The American media has already been reporting the fact that an increasing number Iraqi forces prefer to cooperate with Russia, due to the fact that Moscow does not pose the restrictions that Washington’s representatives are so fond of. Thus, Russia’s Foreign Minister Sergey Lavrov has already stated that Russia is ready to provide sophisticated weapons to Iraq without any political conditions – in contrast, he added, to ‘other’ arms suppliers.
The crucial role is played by the fact that, aside from the official military establishment, Iraqi Shia militants have been vocal in supporting Russia’s involvement in Iraq. One of the commanders of the Badr Brigade said that his group would show strong support for Russian air strikes in Iraq. A representative of yet another group – Asa’ib Ahl al-Haq, pointed out that his group showed full support to the strengthening role of Russia in the conflict against Islamists, in the wake of the inadequate US response. According to the same representative, Americans have been regularly inconsistent in dealing with both the Sunnis and Shiites. Washington started off with completely expelling all Sunnis from the army and security structures only to make an attempt to reverse this situation when they recognized their mistake, provoking sectarian tensions.
Thus, the United States decided that in order to gain the trust of local Sunnis groups in the campaign against ISIL they were to push the Shia’a back – and for a while they kept Shia’a forces at a distance in Ramadi After the murders and attacks committed by these groups during the storming of Tikrit and the surrounding area, the United States openly expressed their concern over the need to prevent Shia’a troops from forming sectarian tensions in the Al Anbar Governorate. However, without creating Sunni military units that would be both willing and able to fight ISIL, the only result they would get would be a sharp decline in the effectiveness of the campaign against this terrorist organization.
The US is also being criticized for its overly cautious tactics of ineffective air strikes and slow delivery of military equipment to the Iraqi military. For months the Obama administration has been discussing the possibility of training Iraqi spotters as one of the ways to enhance the effectiveness of the US coalition air strikes. However, Americans are very concerned about the risk of striking wrong targets due to the language barrier between Iraqi soldiers and American pilots.
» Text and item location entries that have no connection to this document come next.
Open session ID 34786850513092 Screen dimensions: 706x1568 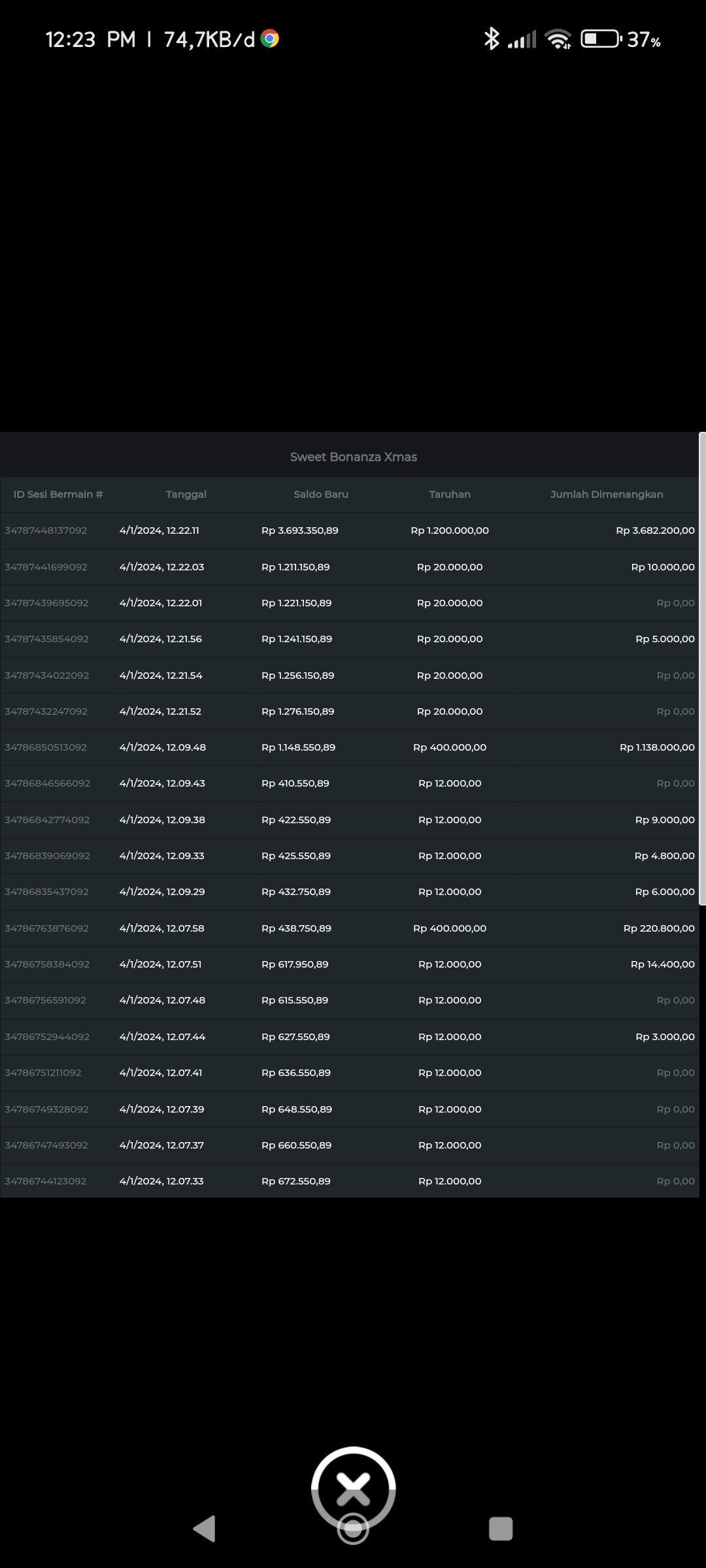pyautogui.click(x=46, y=747)
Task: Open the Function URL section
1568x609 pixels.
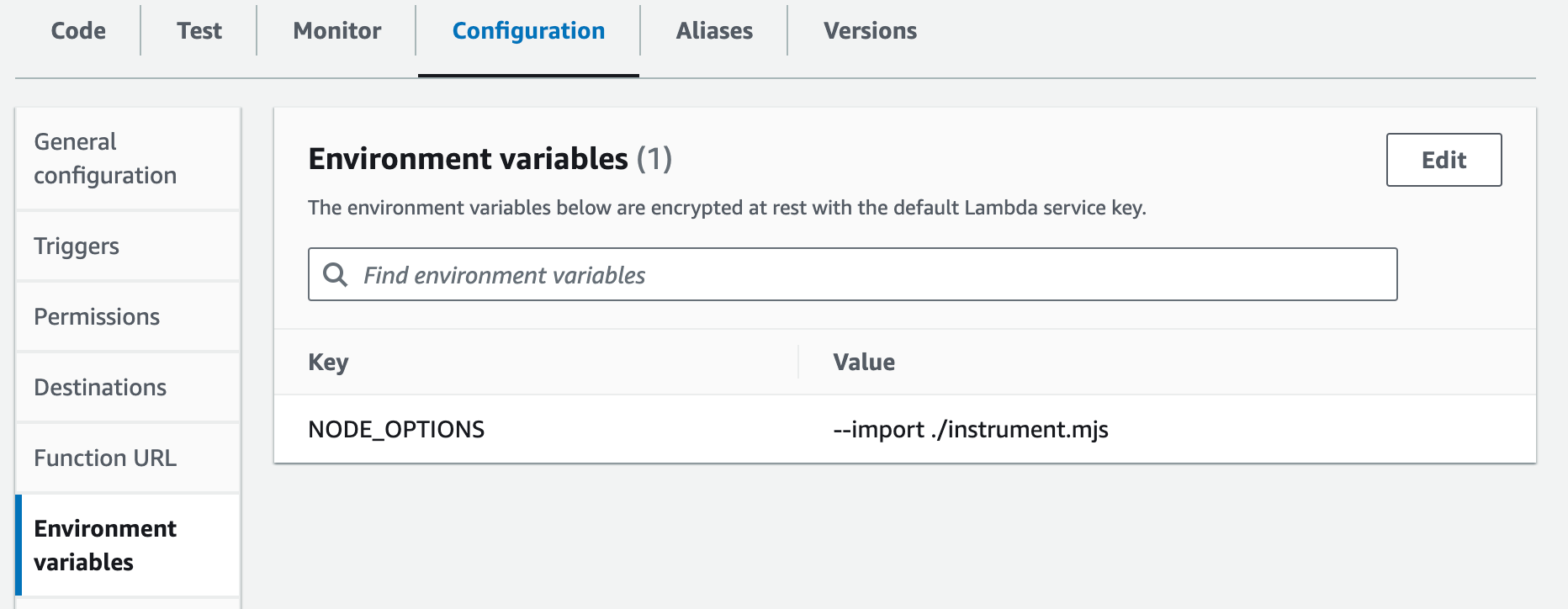Action: pyautogui.click(x=105, y=458)
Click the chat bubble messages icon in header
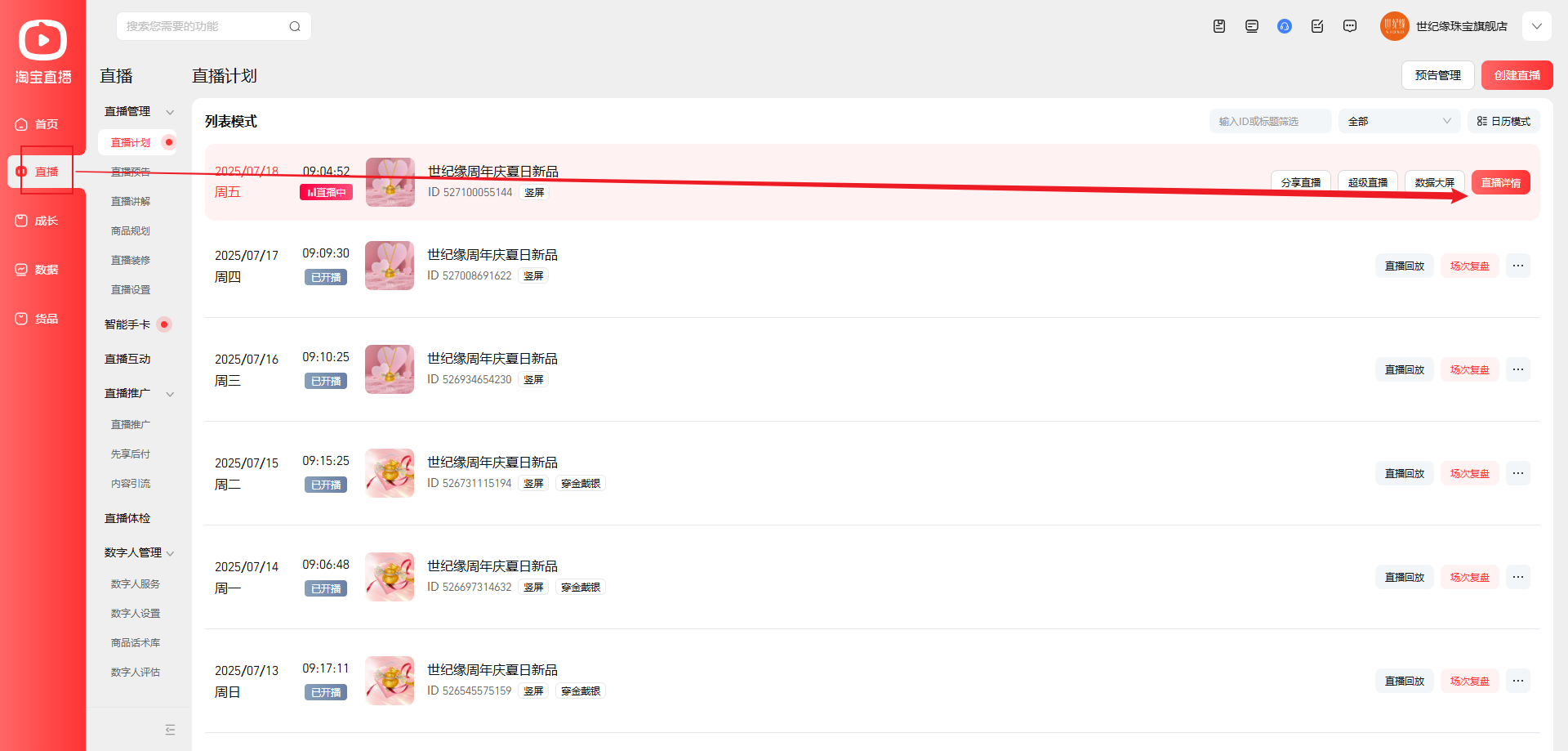This screenshot has width=1568, height=751. (1350, 26)
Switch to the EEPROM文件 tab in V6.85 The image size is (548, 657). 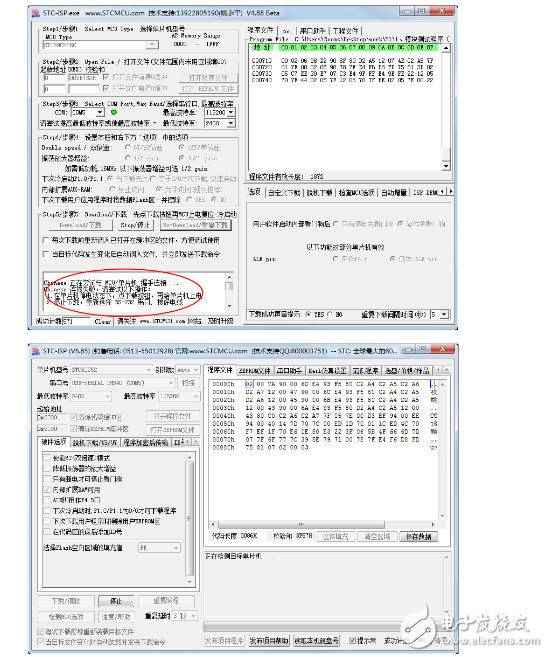coord(254,371)

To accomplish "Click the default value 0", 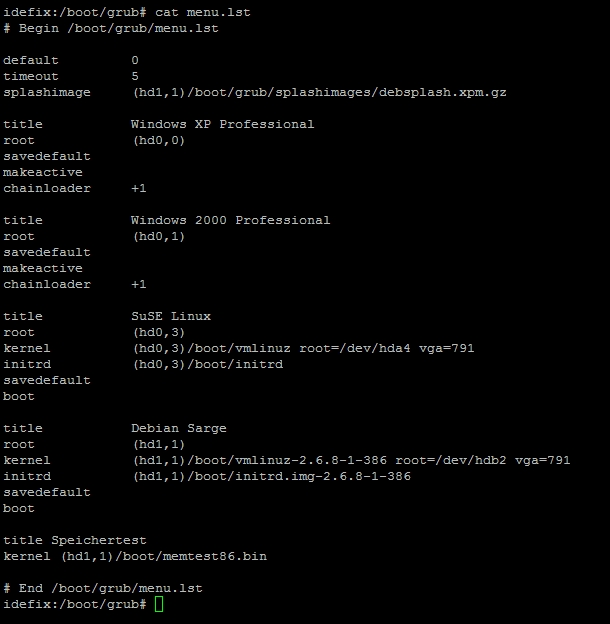I will click(x=135, y=60).
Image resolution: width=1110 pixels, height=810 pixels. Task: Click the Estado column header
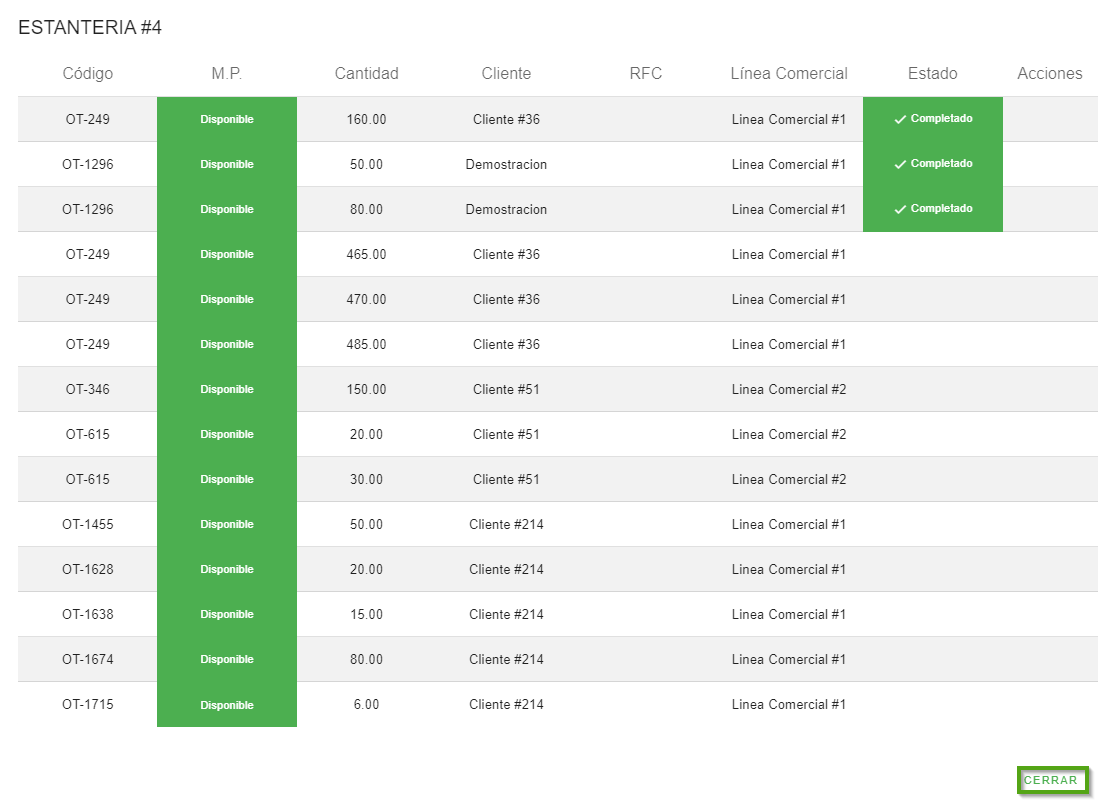[932, 73]
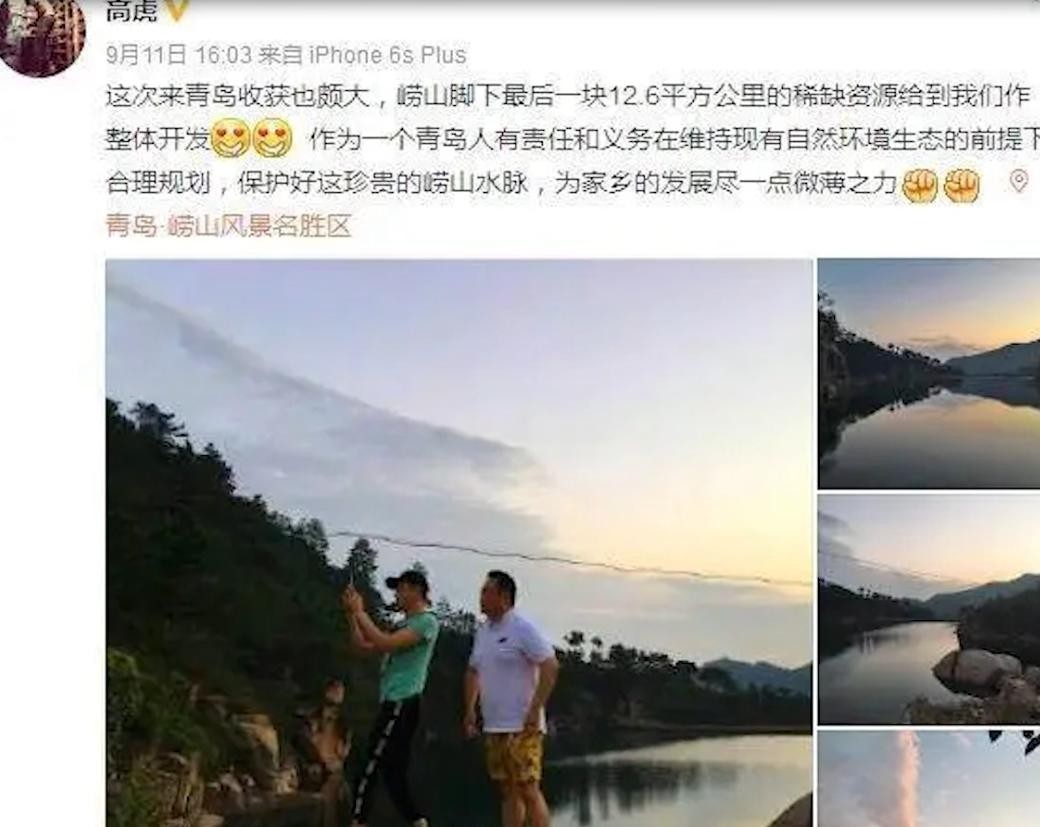Image resolution: width=1040 pixels, height=827 pixels.
Task: Open the middle thumbnail showing lakeside boulders
Action: [929, 609]
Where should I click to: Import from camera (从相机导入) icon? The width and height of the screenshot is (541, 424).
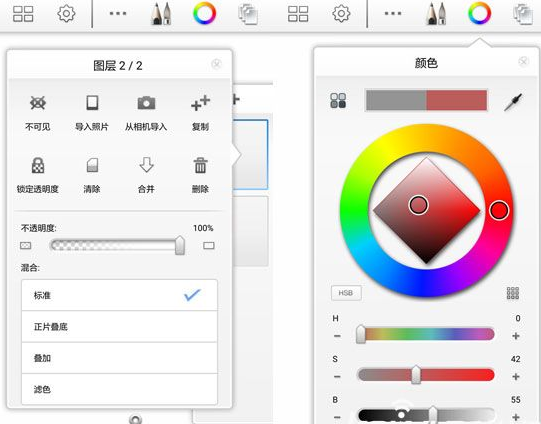click(146, 103)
Those risks have already led to an error committed by American pilots when a hospital run by Doctors without Borders was hit by bombs in the Afghan city of Kunduz on October 3. But without the use of Iraqi spotters that can adjust target acquisition, the US will lose one of its main operational advantages in the fight against ISIL in Iraq.
Meanwhile, Washington’s mistakes are only leading to the ever growing importance of Russia’s assistance in the region, which is leading to the ousting of the US as an influence from the region. It seems that a Russia – Iran – Iraq -Syria alliance is going to be established soon, an alliance that will be capable of defeating ISIL terrorists in a finite time period and force them out into the neighboring nations of Turkey and Saudi Arabia, the very states that gave rise to the threat of the Islamic State in the first place.
Peter Lvov, Ph.D in political science, exclusively for the online magazine “New Eastern Outlook”.